Read it here. Kurtz provides links to other commentary along this line.The New York Times notes that Summers knew he had to go when colleagues from the Clinton administration told him so.
The Times adds that Summers is thinking of advising a Democratic presidential campaign. There you have the explanation for Summers' appeasement. Summers is from the sane side of the Democratic Party (yes, there is one). These moderate Democrats want to bring the academy closer to the center of the country. But when push came to shove, the leftist faculty wouldn't play along.
That left Summers and his moderate Democrat backers on the board to choose between appeasement and a serious public battle. Ultimately, Summers and his allies backed down because they are part of the same national political coalition as the leftist faculty (which contributes heavily to the Democratic Party). Moderate Dems would be happy to reform the academy, but they don't have the stomach to treat leftist professors as open opponents. Only Republicans can do that. So in a way, we are seeing another iteration of the paralyzing split between DLC types and the fire-breathing base.
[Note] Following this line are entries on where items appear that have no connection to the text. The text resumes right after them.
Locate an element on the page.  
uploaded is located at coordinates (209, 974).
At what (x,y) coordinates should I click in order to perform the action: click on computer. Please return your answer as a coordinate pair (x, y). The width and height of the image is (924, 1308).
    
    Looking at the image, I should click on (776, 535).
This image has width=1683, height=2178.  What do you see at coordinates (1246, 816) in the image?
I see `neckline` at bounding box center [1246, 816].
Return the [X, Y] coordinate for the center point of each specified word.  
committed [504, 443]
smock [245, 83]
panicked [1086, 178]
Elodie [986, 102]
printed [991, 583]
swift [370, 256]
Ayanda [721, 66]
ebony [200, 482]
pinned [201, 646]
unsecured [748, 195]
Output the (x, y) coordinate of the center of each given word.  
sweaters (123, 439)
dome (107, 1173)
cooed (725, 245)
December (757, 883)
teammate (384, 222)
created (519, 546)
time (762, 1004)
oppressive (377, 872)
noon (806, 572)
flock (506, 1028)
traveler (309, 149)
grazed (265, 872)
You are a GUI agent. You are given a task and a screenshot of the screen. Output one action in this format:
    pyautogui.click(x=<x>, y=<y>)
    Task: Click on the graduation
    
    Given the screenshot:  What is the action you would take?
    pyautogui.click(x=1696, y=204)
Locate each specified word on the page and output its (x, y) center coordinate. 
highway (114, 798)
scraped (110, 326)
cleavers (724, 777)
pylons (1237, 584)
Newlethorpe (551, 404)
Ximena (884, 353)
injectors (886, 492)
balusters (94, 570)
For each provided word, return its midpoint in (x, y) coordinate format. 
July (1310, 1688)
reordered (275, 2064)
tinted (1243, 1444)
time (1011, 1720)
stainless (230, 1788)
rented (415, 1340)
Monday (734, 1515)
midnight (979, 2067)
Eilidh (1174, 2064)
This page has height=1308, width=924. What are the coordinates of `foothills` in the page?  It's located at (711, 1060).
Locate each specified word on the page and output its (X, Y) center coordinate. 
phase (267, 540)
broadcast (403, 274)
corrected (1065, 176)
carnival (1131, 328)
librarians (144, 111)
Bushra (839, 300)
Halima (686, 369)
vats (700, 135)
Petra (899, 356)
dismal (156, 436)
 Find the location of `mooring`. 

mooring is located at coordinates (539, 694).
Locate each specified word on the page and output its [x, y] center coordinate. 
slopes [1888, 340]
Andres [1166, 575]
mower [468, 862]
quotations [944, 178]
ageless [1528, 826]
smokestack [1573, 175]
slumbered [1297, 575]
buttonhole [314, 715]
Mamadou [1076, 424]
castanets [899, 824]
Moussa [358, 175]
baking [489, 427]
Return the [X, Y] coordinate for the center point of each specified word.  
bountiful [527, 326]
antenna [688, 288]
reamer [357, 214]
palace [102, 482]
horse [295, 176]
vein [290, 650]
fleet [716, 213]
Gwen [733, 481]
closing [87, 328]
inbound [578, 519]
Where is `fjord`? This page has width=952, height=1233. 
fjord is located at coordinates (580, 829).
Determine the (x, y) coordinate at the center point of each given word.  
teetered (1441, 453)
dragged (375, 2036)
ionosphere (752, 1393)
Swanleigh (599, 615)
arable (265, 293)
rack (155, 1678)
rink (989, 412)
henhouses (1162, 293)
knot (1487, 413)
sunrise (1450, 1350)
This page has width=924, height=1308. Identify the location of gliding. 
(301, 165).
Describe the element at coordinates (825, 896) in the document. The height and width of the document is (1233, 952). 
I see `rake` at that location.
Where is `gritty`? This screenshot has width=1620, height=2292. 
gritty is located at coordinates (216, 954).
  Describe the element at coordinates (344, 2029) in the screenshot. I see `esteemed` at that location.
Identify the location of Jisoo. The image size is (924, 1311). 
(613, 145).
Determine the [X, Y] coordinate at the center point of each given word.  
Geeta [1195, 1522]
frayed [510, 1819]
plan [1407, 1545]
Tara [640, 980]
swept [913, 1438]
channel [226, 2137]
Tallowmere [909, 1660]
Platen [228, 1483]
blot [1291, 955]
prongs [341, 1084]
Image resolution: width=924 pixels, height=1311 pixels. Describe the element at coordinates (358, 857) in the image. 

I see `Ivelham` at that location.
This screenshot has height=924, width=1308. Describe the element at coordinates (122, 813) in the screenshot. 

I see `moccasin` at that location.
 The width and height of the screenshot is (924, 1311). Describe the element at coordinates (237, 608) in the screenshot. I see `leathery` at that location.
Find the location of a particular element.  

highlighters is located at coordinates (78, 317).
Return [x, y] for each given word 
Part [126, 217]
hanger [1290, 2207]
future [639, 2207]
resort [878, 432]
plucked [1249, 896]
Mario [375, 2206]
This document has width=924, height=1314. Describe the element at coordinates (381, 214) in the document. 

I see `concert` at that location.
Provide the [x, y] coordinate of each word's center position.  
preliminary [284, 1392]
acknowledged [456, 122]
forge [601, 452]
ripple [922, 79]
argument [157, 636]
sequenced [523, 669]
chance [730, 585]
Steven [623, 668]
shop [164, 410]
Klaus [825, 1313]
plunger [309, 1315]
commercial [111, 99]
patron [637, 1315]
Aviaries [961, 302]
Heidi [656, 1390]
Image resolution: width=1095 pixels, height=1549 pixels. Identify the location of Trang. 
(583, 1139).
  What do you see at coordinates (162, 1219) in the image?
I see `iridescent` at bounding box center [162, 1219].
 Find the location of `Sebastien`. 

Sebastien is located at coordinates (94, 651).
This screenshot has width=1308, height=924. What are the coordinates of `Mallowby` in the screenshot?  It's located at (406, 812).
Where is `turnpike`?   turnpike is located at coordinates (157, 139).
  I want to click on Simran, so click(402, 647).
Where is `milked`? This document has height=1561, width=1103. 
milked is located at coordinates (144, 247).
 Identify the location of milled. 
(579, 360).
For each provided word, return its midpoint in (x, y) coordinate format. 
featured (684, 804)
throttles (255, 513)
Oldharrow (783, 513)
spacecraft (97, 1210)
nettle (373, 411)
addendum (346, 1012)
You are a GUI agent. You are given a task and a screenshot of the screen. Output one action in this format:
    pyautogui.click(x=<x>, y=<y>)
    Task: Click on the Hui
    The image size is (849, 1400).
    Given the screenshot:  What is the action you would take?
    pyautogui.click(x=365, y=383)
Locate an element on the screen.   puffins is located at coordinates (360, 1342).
The Democratic left is just too big, too powerful, and too essential to victory to be purged, as Peter Beinart wanted to do.
And, Dershowitz chimes in that Summers was the victim of a radical coup. [here]
UPDATE:
Marty Peretz says that Summers' problem was that he didn't join the "herd of independent thinkers." He writes:
Summers's arrival at Harvard was bracing. The Harvard Corporation had finally decided to bring the university into modern times, and it had chosen an at once dazzling and sober intellectual to do it. You could feel the walls of the faculty club tremble.Read it here. (subscription required)
And Peter Beinart has a similar take here. Not surprising since Marty signs his paychecks. I particularly like this part:
Perhaps none of this really matters. In this era of conservative power, in which politicians are more likely to run against America's top universities than to learn from them, Harvard is largely irrelevant. But that was part of Summers's project: to challenge the narcissism that makes Harvard easy to ignore. It's why he has made it easier for students to participate in rotc. It's why he waived tuition for families making less than $40,000 a year. It's why he wanted professors to do useful research and students to learn basic knowledge. As one of the few contemporary college presidents who tried to turn liberal ideals into government policy, rather than just opining about them from the ivory tower, he wanted Harvard to serve the nation, not merely itself. And, when Harvard hired him five years ago, that's what it said it wanted, too. Now we know the truth.